Contemporary advocates of the humanitarian approach suggest new forms of compassionate treatment for people who suffer from psychological disorders. These advocates encourage mental health consumers to take an active role in choosing their treatment. Various advocacy groups have worked tirelessly to change the way the public views mentally ill people and how society deals with them in all settings. These groups include the National Alliance on Mental Illness (NAMI), as well as the Mental Health Association, the Center to Address Discrimination and Stigma, and the Eliminate the Barriers Initiative. The U.S. federal government has also become involved in antistigma programs as part of efforts to improve the delivery of mental health services through the President’s New Freedom Commission (Hogan, 2003). Looking forward into the next decade, the U.S. government has set the 2020 Healthy People initiative goals as focused on improving significantly the quality of treatment services (see Table 1.2).
Table 1.2 Healthy People 2020 Goals
In late 2010, the U.S. government’s Healthy People project released goals for the coming decade. These goals are intended both to improve the psychological functioning of individuals in the U.S. and to expand treatment services.
• Reduce the suicide rate.
• Reduce suicide attempts by adolescents.
• Reduce the proportion of adolescents who engage in disordered eating behaviors in an attempt to control their weight.

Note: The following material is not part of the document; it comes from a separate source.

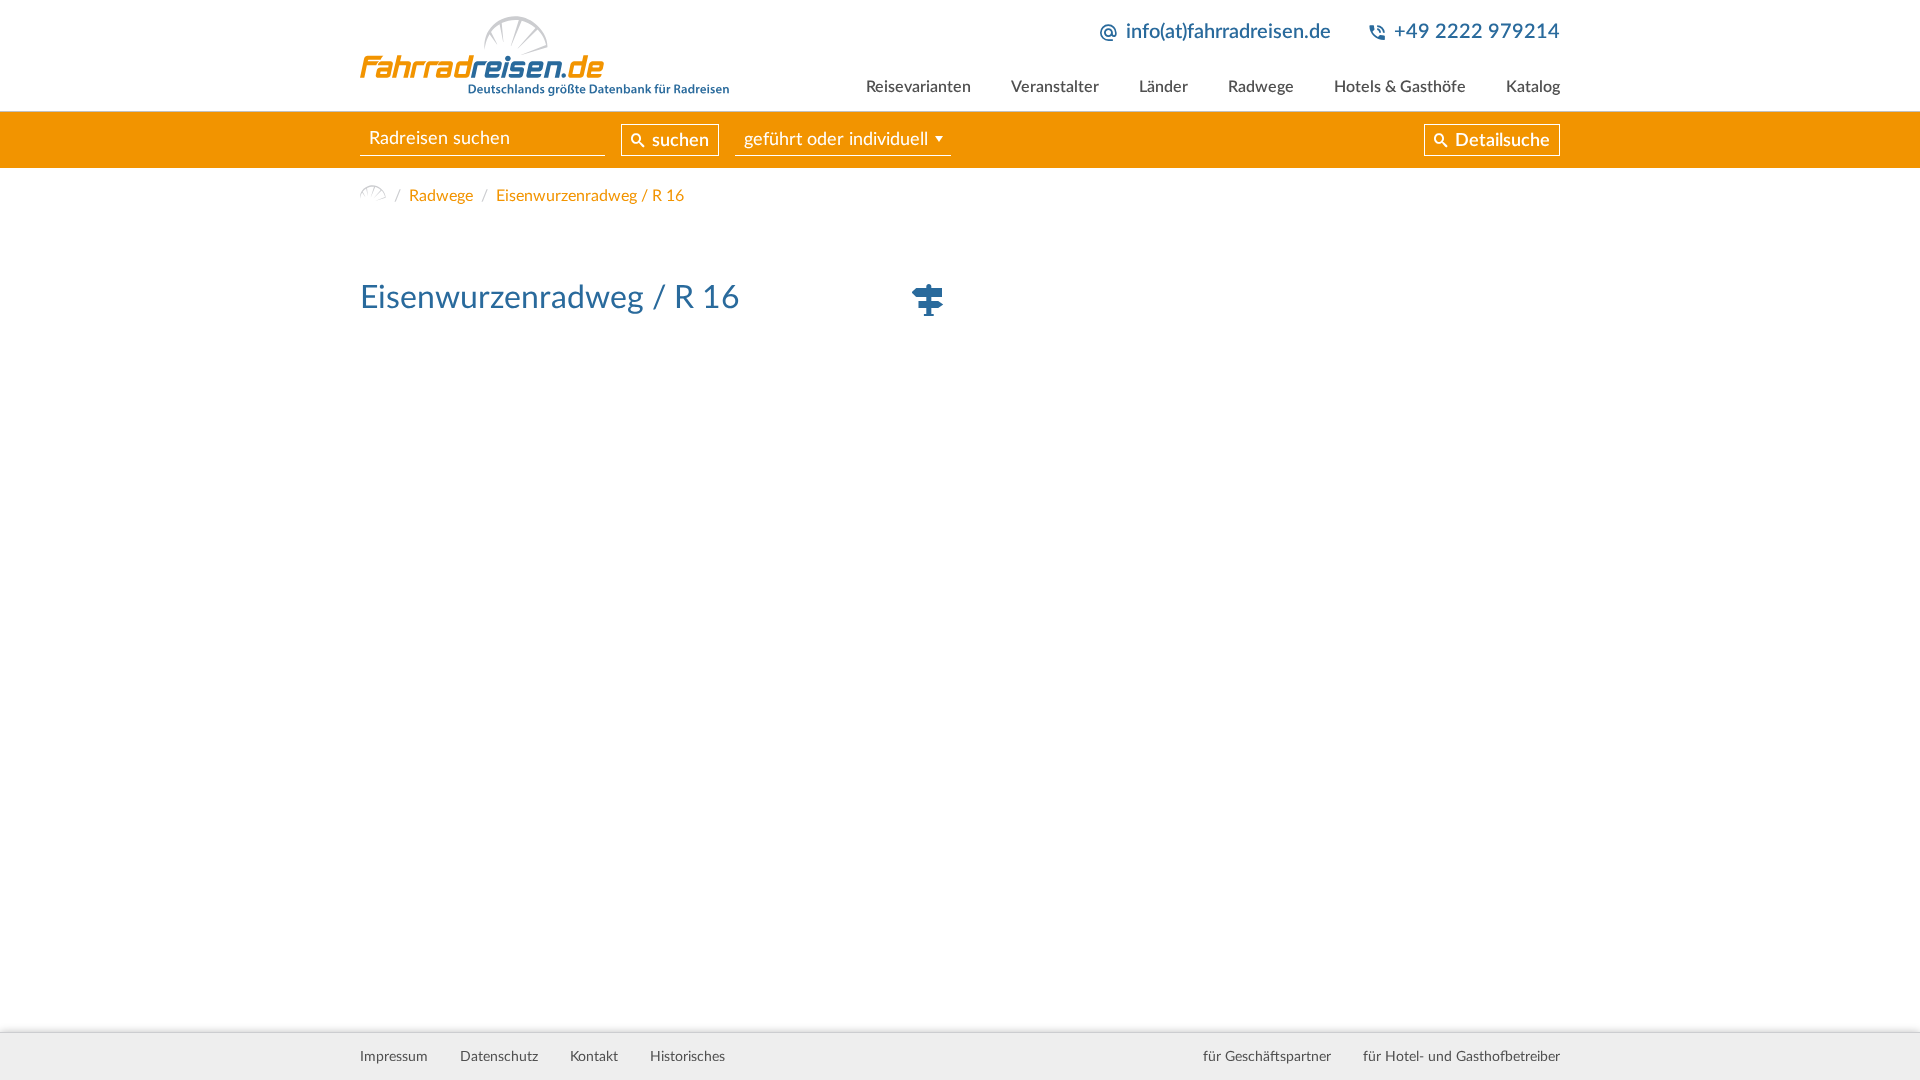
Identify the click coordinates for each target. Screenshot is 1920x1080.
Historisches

• Reduce the proportion of persons who experience major depressive episodes.
• Increase the proportion of primary care facilities that provide mental health treatment onsite or by paid referral.
• Increase the proportion of children with mental health problems who receive treatment.
• Increase the proportion of juvenile residential facilities that screen admissions for mental health problems.
• Increase the proportion of persons with serious mental illness (SMI) who are employed.
• Increase the proportion of adults with mental disorders who receive treatment.
• Increase the proportion of persons with co-occurring substance abuse and mental disorders who receive treatment for both disorders.
• Increase depression screening by primary care providers.
• Increase the proportion of homeless adults with mental health problems who receive mental health services.